Był tak blady, że podejrzewano u niego białaczkę. 2-latek "przedawkował" mleko
Mleko w diecie jest dla wielu rodziców kluczem do zdrowego i silnego organizmu dziecka. Lecz nadmierne spożywanie krowiego mleka, może prowadzić do anemii wynikającej z niedoboru żelaza. Tak było w przypadku 2-latka, u którego początkowo podejrzewano białaczkę.
Johnny urodził się w trakcie pandemii w 2020 r. Maluch uwielbia krowie mleko na tyle, że pił ponad litr tego produktu dziennie. Jego mama - Laura - nie widziała w tym nic groźnego, ale poważne zagrożenie wynikające z tej sytuacji dostrzegł pediatra.
Lekarz podejrzewał u chłopca nowotwór krwi
Kiedy chłopiec skończył dwa lata, zaczęły się u niego pojawiać nietypowe objawy. Johnny był senny, zmęczony i rozdrażniony. Zdarzały się u niego również napady złości, znacznie większe niż w przypadku dzieci w jego wieku. Był także bardzo blady, jednak ten objaw mama dziecka przypisywała pochmurnej pochodzie, jaka panuje w miejscu ich zamieszkania.
Laura nie podejrzewała, że z dzieckiem może dziać się coś złego. Ale pediatrę chłopca zaniepokoiła kombinacją objawów i fakt, że Johnny był bardzo blady. Lekarz zalecił dziecku badania krwi.
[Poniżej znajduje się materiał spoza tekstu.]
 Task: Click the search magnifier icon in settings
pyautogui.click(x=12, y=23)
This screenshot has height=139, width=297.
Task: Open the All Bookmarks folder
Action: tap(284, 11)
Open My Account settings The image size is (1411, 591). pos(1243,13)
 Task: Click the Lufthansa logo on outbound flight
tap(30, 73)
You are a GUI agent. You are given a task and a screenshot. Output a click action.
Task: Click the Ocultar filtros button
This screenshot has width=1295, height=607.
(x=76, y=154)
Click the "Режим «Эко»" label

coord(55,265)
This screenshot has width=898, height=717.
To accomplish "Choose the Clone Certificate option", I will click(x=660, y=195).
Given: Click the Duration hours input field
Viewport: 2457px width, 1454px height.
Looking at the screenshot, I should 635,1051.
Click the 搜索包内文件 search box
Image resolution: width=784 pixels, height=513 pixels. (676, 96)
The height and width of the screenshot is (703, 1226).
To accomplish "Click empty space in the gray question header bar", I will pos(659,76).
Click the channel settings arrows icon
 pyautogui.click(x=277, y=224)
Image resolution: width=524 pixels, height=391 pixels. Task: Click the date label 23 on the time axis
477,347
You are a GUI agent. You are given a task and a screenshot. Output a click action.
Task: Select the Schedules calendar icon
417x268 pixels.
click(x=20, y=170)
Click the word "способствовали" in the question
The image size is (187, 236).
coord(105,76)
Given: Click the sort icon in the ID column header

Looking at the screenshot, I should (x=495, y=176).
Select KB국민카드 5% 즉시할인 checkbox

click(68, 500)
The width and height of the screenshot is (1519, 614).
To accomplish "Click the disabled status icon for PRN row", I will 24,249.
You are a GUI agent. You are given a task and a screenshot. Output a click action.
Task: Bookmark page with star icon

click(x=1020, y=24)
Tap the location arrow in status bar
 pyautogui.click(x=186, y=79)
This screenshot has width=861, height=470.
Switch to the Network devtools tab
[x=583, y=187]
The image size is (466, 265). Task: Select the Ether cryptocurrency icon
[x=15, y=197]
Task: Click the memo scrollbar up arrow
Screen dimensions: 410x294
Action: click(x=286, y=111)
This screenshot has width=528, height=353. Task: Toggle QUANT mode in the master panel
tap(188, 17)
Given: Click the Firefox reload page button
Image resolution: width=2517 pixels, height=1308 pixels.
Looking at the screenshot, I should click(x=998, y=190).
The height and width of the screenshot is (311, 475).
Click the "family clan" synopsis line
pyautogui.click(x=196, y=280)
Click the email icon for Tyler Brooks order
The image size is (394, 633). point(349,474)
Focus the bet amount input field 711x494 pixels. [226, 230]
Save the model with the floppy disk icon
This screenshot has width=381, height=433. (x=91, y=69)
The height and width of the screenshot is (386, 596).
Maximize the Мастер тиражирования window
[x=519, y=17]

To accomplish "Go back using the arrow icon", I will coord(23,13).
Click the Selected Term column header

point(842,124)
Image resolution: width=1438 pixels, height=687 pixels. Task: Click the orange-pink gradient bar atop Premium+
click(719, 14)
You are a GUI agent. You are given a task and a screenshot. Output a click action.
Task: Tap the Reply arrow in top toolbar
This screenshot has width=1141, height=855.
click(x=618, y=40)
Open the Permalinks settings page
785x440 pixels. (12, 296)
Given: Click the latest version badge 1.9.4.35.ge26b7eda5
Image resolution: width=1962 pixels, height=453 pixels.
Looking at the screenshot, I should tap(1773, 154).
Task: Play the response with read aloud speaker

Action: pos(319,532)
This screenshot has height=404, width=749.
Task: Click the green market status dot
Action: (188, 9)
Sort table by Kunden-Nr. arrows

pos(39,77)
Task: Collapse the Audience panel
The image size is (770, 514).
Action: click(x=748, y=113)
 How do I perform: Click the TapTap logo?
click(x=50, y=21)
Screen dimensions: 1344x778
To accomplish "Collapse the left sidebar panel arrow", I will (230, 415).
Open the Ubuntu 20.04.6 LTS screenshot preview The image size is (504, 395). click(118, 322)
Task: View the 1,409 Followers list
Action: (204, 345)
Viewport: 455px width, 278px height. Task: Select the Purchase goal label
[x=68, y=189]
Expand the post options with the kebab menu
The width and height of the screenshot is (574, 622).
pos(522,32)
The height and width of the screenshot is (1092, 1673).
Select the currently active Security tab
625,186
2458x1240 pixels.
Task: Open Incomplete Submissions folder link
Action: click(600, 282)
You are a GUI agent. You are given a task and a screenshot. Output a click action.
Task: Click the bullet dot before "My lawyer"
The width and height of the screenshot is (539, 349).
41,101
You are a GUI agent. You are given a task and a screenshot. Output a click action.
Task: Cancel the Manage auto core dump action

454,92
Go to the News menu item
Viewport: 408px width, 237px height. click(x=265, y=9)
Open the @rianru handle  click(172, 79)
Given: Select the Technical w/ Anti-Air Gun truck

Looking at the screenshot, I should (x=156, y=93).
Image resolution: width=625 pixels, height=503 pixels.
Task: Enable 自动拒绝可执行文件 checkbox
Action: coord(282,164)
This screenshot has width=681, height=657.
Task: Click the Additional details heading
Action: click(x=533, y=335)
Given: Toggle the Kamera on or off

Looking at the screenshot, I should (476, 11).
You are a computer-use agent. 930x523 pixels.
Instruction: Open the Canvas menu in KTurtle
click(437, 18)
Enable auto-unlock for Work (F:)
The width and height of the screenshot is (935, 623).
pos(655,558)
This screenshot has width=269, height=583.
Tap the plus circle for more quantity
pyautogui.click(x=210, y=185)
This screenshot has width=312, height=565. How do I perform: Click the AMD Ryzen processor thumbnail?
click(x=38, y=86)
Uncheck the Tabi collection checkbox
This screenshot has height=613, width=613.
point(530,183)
Te ujawniły, że poziom hemoglobiny 2-latka wynosił znacznie poniżej normalnego progu, jaki powinny mieć dzieci w tym wieku. Pediatra powiedział matce dziecka, że wyniki badań wskazują na białaczkę, czyli nowotwór krwi. Jak się potem okazało, na szczęście nie była to poprawna diagnoza.
Nadmiar mleka doprowadził do anemii
Okazało się, że niski poziom hemoglobiny to konsekwencja niedoboru żelaza, która doprowadziła do anemii. Johnny pił zbyt dużo krowiego mleka, które utrudnia wchłanianie tego mikroskładnika i powoduje objawy takie jak:
- zmęczenie,
- bladość skóry,
- drażliwość i rozdrażnienie,
- szybkie bicie serca,
- problemy z apetytem,
- trudności z oddychaniem,
- zawroty głowy.
Matka chłopca nie podejrzewała, że przyczyną problemów syna był nadmiar mleka w diecie. Jej starszy syn również je uwielbiał, ale z tego wyrósł. - Nie zdawałam sobie sprawy, że nadmierne spożycie może wyrządzić tyle szkód – podkreśliła Laura. Jednak w przypadku 2-latka anemia wynikająca z niedoboru żelaza była tak poważna, że u chłopca pojawiły się szmery serca.
Dziś Laura ostrzega innych rodziców, by ich dzieci nie spożywały zbyt dużo krowiego mleka. Kobieta ostrzega: "Mój mąż i ja żałujemy, że założyliśmy, że Johnny był w złym humorze, kiedy jego serce dosłownie cierpiało". Johnny wyzdrowiał z anemii i szmerów w sercu w ciągu 1,5 miesiąca od rozpoczęcia leczenia. Terapia obejmowała dwie transfuzje żelaza i suplementację. - Pierwszą transfuzję miał w piątek, a w niedzielę był po prostu inną osobą – mówi mama chłopca.
Anemia jest powszechnym problemem, który diagnozuje się u wielu dzieci. Jednak typ anemii, którą miał Johnny, jest rzadziej spotykany. Jeśli organizm nie otrzymuje odpowiedniej ilości żelaza, nie może wytwarzać hemoglobiny. Z kolei bez hemoglobiny czerwone krwinki nie są w stanie przenosić tlenu do innych komórek w organizmie.